Mitt Romney's Takedown Of Donald Trump Isn't Getting The Reaction He Was Hoping For
When Donald Trump was running to be the Republican nominee for president in 2016, now Republican senator for Utah, Mitt Romney, called him out as "a phony, a fraud," via The New York Times. Romney seemed to have moved past that stance when he was photographed dining with Trump after the real estate mogul won the election and Romney was a potential candidate to be appointed Secretary of State; a position he didn't end up getting, per Vanity Fair. Things between Romney and Trump publicly soured again after the January 6 Capitol insurrection, and Romney voted for Trump's impeachment over it, according to USA Today.

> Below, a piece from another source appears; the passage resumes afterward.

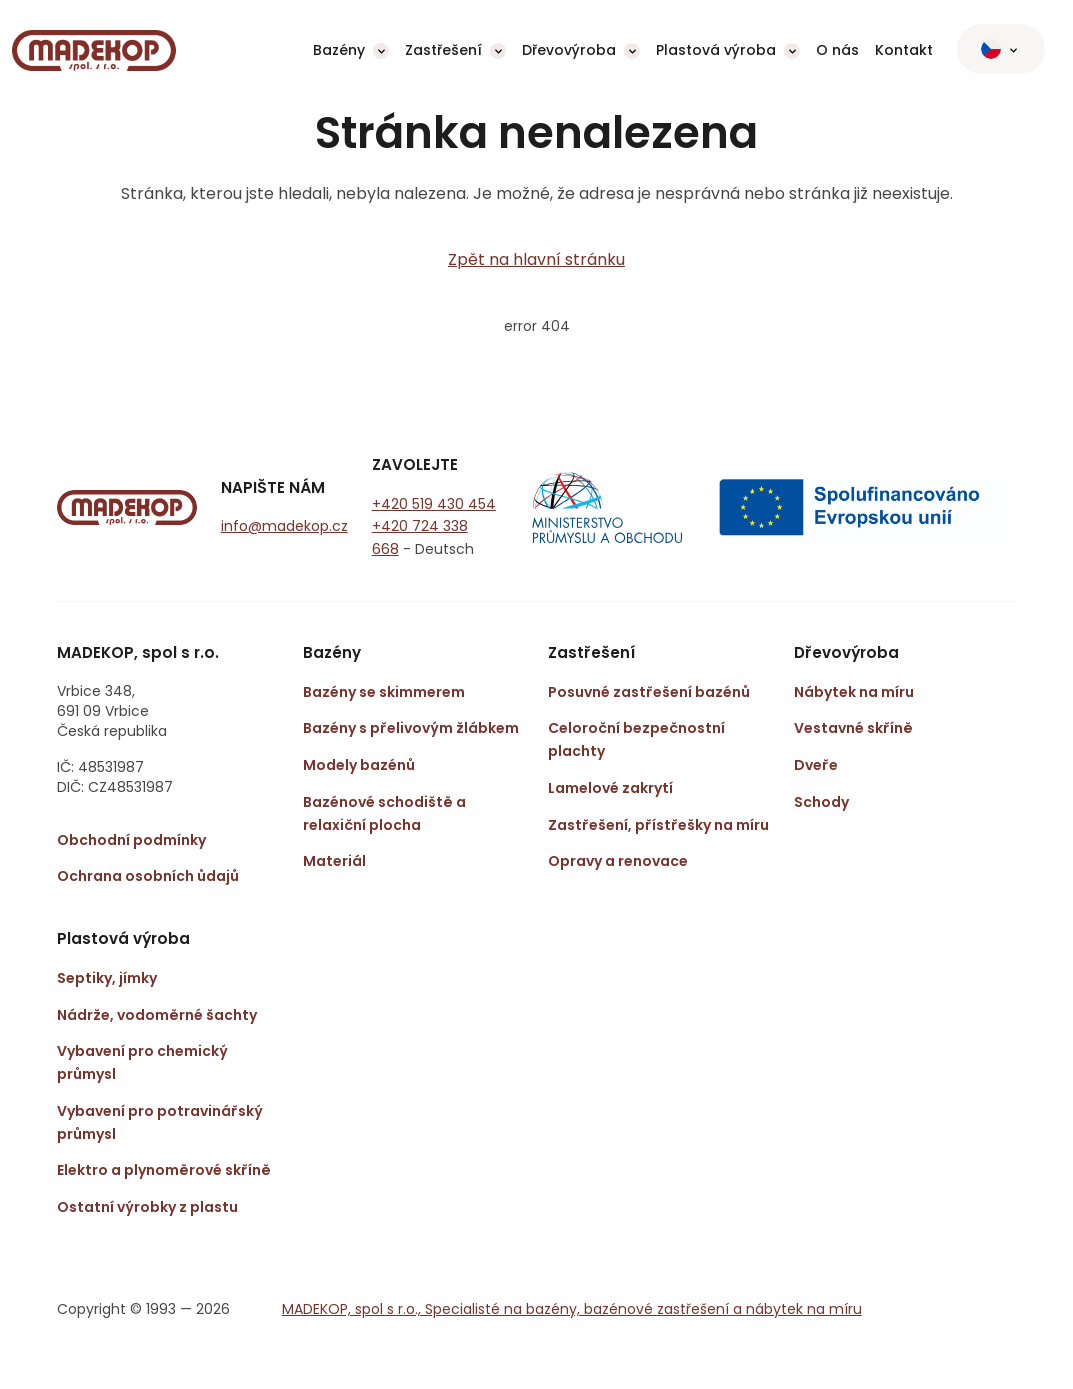 The width and height of the screenshot is (1073, 1389). Describe the element at coordinates (107, 978) in the screenshot. I see `Septiky, jímky` at that location.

In February 2021, Romney acknowledged the enduring appeal of Trump to the Republican party, saying, "I don't know if he'll run in 2024 or not, but if he does I'm pretty sure he will win the nomination," via Twitter — that isn't something Romney wants to see happen. In an op-ed for The Atlantic published on Independence Day 2022, Romney wrote about problems in the country like climate change and border control, writing, "We are a nation in denial." "A return of Donald Trump would feed the sickness, probably rendering it incurable," the senator continued. Romney said instead of Trump, he wants "a president who can rise above the din to unite us behind the truth." But people aren't necessarily rallying behind Romney's call to unite the country and calling out of Trump.
Some see Mitt Romney has a hypocrite
Mitt Romney made it clear that he doesn't see Donald Trump as the right candidate for the next president of the United States to be able to unite the country, via his op-ed published by The Atlantic. While he made his points clear, some see Romney as having missed the larger context at play in politics these days. One tweeted, "Mitt Romney wrote an op-ed for the Atlantic bemoaning lack of leadership in the US. Yo, Mitt, speaking of leadership, how about breaking with NRA-owned GOP and calling for a US assault weapon ban?"
Another thought that Romney was a part of the problem, tweeting at the senator, "You're part of an elitist construct that empowered Trump in the first place." And some think Romney needs to do more himself, tweeting, "You are in a position to course correct this catastrophe. Stop writing about the problems. Act to change the problems."
Others saw Romney calling out both the right and left in the op-ed — as needing to unite and do better — as hypocritical, too. One Twitter user wrote, "The threats are all coming from the GOP, your party." Romney was seen as insincere in a different way in this tweet that called him a RINO (Republican In Name Only), with the user pointing out that Romney asked for "Trump's endorsement for his Senate run in 2018."